The dearth of experienced business reporters may be especially acute in smaller markets. Dave Bundy, editor of North Dakota's Bismarck Tribune (circulation 27,000), says business openings almost always require a nationwide recruiting effort because his metro reporters rarely want to move to the business desk. University of North Carolina at Chapel Hill business journalism professor Chris Roush, who has trained journalists around the country, says it is not unusual to find business reporters at smaller papers who cannot comprehend an income statement.

But the talent famine affects the top of the profession as well. "Some papers are taking a very long time finding business editors," says George Haj, the Houston Chronicle's business editor. Haj, who joined the Chronicle last October, was charged with expanding the paper's business coverage. "More papers are trying to improve their business sections," Haj says. "So it's significantly harder to find experienced business journalists, more so than a good metro or statehouse reporter."

The API poll inspired the institute to establish the Donald W. Reynolds National Center for Business Journalism, which has been hosting intensive one-day training seminars for working journalists across the country. Reynolds Center Director Andrew Leckey says business or economics angles can be found in most beats, but numbers-shy reporters can't ferret them out. Meanwhile, business has become the country's top college major. "These are your readers, and a lot of people coming out of college are sophisticated in these matters," Leckey says.

Part of the blame may lay with journalism schools. "With the exception of maybe five or six schools around the country, most journalism schools are not preparing students to work on the business desk when they get out of college," says Roush, author of one of the only textbooks on business journalism, "Show Me the Money." "It's sad, in a way, because business journalism has been one of the fastest-growing fields in mass communication."

In the past few years, a handful of j-schools such as New York University and Boston University have established business journalism chairs, business journalism master's degrees or certificate programs. But anecdotal evidence suggests that the gap is far from filled. A glance at online job boards indicates that business reporting and editing openings are among the most common. Meanwhile, business journalism courses are virtually absent from most j-school curricula. A random check of 10 accredited schools revealed not one business journalism course.

J-school administrators told API that accredited schools can offer relatively few specialized courses because their students must fulfill many core requirements to graduate. Yet many schools offer editorial writing, online writing, magazine writing, science writing, arts writing and other specialties that seem to be less in demand than business reporting.

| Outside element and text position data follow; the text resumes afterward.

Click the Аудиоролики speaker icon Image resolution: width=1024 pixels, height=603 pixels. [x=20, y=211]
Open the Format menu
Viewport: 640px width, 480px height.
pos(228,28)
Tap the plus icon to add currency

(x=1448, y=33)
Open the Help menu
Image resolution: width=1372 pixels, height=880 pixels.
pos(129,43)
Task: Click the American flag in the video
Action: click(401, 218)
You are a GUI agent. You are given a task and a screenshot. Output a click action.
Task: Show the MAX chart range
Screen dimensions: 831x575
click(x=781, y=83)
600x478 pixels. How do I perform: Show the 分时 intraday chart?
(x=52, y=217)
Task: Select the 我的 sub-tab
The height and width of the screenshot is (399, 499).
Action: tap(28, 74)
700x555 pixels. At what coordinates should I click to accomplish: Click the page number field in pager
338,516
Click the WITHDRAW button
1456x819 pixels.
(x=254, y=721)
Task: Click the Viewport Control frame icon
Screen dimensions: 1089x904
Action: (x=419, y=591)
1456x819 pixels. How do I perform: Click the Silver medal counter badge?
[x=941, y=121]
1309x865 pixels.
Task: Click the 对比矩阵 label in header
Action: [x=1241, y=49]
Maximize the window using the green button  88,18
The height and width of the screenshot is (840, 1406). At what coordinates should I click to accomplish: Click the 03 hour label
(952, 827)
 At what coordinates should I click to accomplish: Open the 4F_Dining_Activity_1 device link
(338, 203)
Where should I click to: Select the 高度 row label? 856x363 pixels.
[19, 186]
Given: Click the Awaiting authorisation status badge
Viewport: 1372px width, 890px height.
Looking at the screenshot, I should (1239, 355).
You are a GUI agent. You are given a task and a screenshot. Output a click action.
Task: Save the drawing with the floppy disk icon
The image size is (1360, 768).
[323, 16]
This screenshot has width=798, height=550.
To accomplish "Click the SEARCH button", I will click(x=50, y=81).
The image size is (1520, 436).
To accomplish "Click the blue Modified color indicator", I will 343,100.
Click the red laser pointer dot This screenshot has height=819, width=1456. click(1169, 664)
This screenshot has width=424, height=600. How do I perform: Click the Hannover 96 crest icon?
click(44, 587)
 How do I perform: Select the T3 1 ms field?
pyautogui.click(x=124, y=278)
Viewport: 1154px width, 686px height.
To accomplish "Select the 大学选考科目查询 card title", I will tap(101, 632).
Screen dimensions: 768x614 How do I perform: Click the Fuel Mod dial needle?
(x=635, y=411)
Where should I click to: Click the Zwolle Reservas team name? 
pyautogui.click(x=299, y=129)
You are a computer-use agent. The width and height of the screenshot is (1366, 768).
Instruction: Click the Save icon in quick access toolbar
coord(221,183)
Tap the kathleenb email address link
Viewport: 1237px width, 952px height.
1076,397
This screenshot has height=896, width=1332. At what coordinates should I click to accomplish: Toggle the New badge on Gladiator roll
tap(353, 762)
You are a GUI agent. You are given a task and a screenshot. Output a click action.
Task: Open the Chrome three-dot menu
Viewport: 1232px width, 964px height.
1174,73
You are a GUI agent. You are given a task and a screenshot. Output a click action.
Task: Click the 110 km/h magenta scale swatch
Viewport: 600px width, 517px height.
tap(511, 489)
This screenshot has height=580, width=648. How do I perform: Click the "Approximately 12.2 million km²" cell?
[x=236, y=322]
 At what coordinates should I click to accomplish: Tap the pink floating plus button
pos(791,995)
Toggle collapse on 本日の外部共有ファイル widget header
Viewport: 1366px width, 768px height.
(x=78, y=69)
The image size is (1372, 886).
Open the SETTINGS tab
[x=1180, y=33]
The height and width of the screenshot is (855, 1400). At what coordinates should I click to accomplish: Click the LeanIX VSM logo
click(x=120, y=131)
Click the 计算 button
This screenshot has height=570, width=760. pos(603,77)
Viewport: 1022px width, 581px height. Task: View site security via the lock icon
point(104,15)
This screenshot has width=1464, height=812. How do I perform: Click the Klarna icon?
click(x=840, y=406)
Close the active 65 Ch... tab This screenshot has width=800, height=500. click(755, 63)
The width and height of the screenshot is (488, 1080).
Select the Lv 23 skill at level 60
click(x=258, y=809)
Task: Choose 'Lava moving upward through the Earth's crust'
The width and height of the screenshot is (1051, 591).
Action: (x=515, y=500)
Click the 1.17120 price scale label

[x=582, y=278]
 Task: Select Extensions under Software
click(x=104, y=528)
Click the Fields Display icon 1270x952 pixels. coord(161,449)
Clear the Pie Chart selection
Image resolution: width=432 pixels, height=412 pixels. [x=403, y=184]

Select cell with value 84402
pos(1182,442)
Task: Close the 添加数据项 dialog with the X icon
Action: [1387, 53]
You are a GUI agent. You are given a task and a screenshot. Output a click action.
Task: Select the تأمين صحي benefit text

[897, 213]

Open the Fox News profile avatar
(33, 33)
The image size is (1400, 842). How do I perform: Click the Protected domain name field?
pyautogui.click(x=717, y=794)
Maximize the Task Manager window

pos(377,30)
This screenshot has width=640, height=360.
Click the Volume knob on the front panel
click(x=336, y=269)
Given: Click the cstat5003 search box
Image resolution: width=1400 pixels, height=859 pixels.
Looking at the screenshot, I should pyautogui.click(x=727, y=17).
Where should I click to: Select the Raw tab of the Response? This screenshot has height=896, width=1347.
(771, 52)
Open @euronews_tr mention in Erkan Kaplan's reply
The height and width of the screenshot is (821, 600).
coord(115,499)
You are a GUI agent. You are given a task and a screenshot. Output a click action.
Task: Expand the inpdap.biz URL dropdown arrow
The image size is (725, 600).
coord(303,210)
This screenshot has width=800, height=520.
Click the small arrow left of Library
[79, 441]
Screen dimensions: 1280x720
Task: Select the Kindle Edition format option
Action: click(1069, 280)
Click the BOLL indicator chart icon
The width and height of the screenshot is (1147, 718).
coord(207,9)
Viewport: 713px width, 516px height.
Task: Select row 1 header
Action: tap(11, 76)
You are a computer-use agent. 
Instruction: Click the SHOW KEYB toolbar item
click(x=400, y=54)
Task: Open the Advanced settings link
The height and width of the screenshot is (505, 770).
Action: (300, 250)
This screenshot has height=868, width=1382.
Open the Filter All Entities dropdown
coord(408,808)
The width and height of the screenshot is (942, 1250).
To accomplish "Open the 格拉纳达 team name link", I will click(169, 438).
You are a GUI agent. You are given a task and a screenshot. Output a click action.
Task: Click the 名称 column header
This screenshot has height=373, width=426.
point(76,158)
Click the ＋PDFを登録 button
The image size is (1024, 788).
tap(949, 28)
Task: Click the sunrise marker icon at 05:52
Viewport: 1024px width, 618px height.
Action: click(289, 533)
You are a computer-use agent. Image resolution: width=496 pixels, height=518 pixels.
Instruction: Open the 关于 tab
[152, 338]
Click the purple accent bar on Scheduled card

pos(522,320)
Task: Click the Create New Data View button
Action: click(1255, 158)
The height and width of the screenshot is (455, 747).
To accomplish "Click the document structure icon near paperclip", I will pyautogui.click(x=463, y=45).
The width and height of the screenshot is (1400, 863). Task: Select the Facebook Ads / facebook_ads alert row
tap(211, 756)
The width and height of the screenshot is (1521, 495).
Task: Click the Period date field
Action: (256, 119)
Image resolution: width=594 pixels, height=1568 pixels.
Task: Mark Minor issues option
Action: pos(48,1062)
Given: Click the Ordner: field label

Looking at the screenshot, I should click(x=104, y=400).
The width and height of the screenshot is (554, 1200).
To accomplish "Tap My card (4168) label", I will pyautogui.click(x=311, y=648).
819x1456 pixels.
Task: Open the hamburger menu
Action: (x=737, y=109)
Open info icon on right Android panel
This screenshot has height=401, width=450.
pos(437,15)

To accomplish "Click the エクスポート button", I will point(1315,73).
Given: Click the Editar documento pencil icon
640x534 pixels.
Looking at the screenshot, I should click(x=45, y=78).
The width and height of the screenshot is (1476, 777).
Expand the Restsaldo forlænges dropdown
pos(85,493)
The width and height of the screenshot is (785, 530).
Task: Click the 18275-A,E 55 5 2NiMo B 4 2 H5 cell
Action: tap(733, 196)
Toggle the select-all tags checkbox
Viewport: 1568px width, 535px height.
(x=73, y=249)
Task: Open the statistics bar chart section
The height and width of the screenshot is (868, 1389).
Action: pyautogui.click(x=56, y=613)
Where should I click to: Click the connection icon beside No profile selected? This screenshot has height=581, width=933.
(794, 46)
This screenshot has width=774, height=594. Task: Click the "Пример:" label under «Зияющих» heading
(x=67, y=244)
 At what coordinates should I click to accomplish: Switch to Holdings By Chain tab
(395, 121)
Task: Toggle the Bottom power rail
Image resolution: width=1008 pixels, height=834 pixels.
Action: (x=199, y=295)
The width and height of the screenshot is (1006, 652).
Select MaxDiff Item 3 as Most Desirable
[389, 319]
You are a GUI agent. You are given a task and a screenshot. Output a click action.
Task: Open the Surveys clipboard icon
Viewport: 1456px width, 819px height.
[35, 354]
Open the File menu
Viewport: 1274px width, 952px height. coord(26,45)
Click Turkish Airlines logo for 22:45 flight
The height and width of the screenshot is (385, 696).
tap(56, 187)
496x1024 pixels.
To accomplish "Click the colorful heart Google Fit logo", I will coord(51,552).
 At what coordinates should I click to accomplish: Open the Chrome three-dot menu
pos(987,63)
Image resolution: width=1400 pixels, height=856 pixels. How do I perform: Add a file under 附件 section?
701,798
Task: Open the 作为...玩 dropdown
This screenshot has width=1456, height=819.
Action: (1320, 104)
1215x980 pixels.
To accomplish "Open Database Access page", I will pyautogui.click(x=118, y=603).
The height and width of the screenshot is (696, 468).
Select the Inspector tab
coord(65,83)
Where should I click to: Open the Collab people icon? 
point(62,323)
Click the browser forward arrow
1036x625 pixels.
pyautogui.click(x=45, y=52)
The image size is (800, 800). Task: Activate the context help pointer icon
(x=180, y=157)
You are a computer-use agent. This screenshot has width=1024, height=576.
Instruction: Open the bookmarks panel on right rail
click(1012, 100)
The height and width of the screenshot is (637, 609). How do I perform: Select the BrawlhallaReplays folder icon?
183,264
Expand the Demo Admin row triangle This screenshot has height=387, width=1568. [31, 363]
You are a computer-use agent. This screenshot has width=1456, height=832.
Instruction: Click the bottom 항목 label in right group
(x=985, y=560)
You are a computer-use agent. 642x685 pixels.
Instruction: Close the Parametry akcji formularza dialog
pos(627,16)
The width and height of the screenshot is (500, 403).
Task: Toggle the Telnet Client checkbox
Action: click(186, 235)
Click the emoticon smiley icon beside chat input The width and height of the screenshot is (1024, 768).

Roush suggests that journalism deans and professors hit their professional peak at a time when business journalism was considered a backwater, a less prestigious newsroom role. For some deans that perception may linger, despite the explosion in business publications and a general upswing in the professionalism of business coverage. The result: a reluctance to recruit faculty with business journalism experience.

George Harmon, a professor at Northwestern's Medill School of Journalism who has been teaching business journalism for 25 years, says it can be difficult to interest undergraduates in business journalism. "Students regard the business page as something impenetrable," he says.

But students find there are more job opportunities and often better pay if they can show some aptitude, he adds. "Plus, the news is pretty interesting once you get to know something about it."

Rex Seline, managing editor/news at the Fort Worth Star-Telegram and president of the Society of American Business Editors and Writers, says the complicated world of business has attracted and molded some of the profession's best reporters. "Business journalism, done well, can be far more challenging than some other entry-level disciplines," Seline says. "And, for that reason, it can be far more rewarding."